E’ un rituale sempre più frequente vedere siti turistici gestiti dalla Regione Sicilia chiusi nei giorni festivi per mancanza di personale e carovane di turisti che bivaccano, sotto la calura, nei centri storici per qualche selfie con le semplici facciate dei monumenti e palazzi storici. Ma per questa stagione turistica si prospetta, per chi sceglie la nostra Isola, un’offerta più ampia grazie all’intesa siglata ieri tra il dipartimento dei Beni culturali e le organizzazioni sindacali.
L’intesa consentirà ai dipendenti di lavorare in più di un terzo dei giorni festivi dell’anno, superando le limitazioni previste dal contratto di lavoro attuale. Una misura necessaria per far fronte alla carenza di personale impegnato nelle attività di fruizione e vigilanza dei siti culturali gestiti dalla Regione Siciliana, evitando così il rischio di chiusure nei giorni festivi.
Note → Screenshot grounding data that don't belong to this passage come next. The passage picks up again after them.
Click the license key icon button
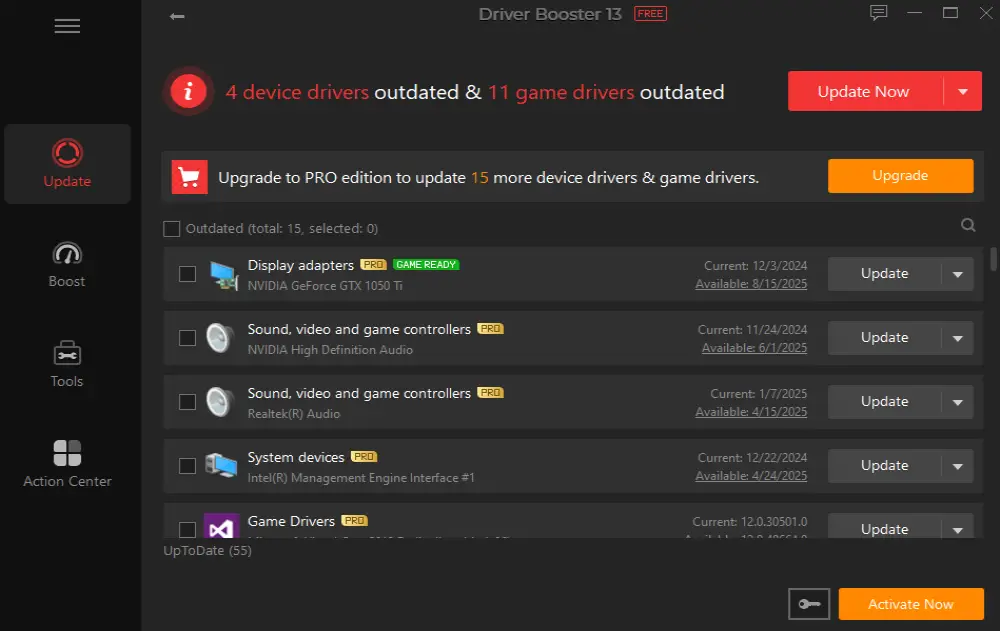 coord(809,604)
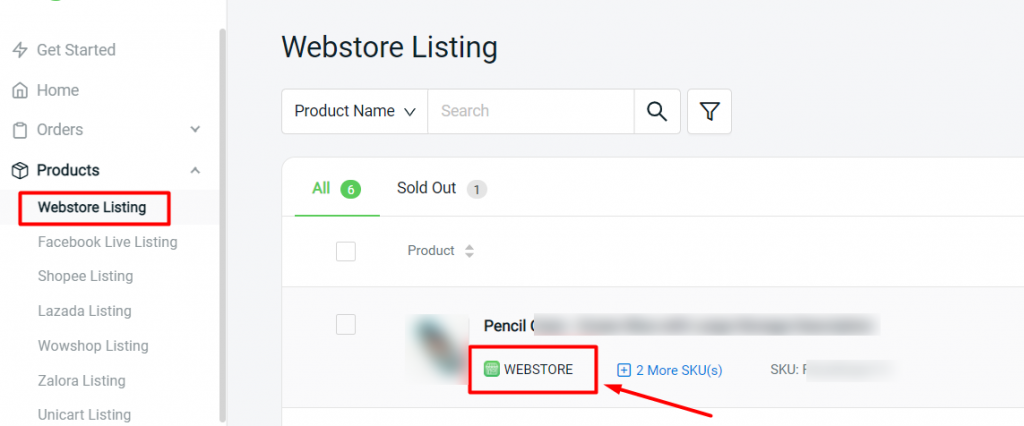This screenshot has width=1024, height=426.
Task: Sort by the Product column arrows
Action: click(468, 251)
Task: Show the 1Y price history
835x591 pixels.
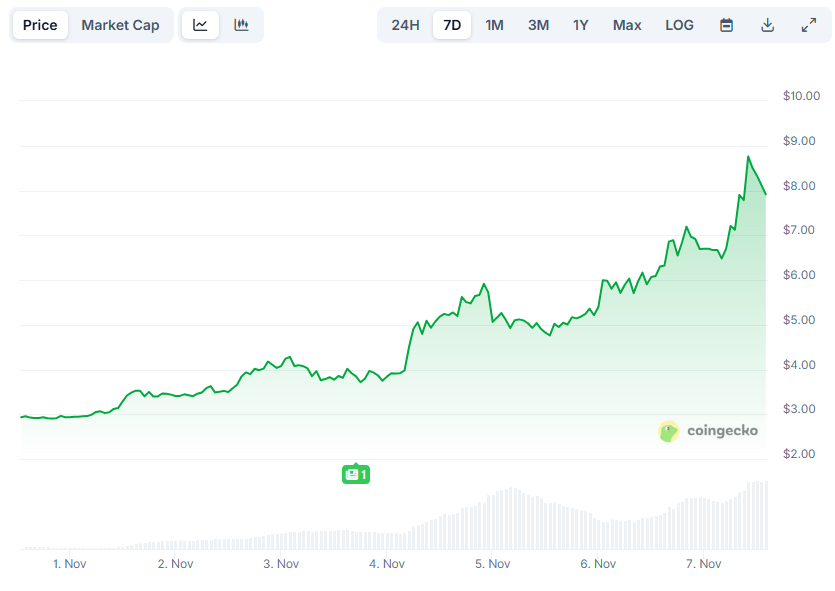Action: point(580,25)
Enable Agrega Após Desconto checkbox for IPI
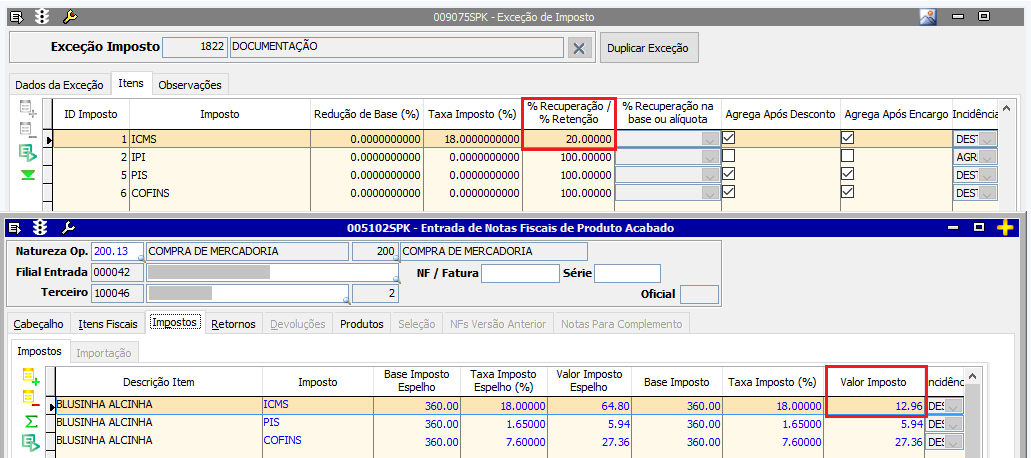Viewport: 1031px width, 458px height. coord(729,157)
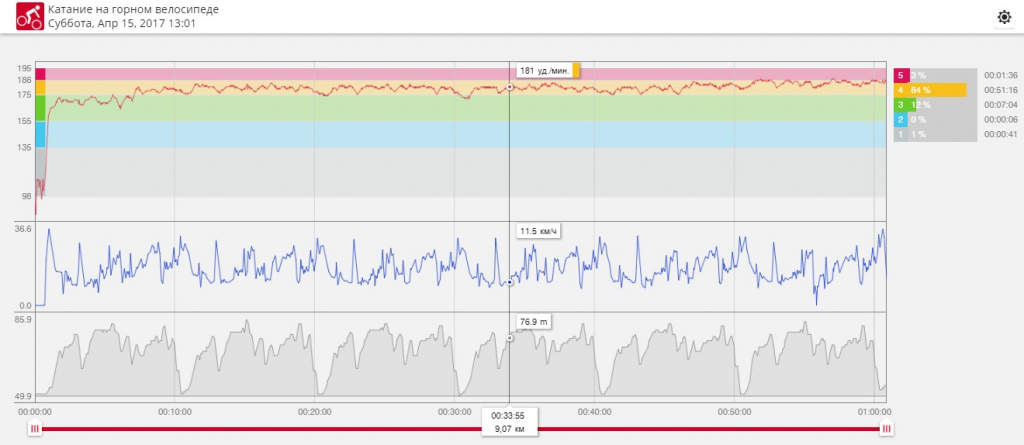
Task: Click the 11.5 km/h speed tooltip
Action: click(x=537, y=232)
«Abbiamo raggiunto un’intesa importante che dimostra senso di responsabilità e collaborazione da parte di tutte le parti coinvolte – dice l’assessore regionale ai Beni culturali e all’identità siciliana, Francesco Paolo Scarpinato – Grazie a questo accordo salvaguardiamo il diritto dei cittadini e dei turisti di fruire del nostro immenso patrimonio culturale, anche nei giorni festivi, evitando disagi e garantendo continuità nella valorizzazione dei nostri beni».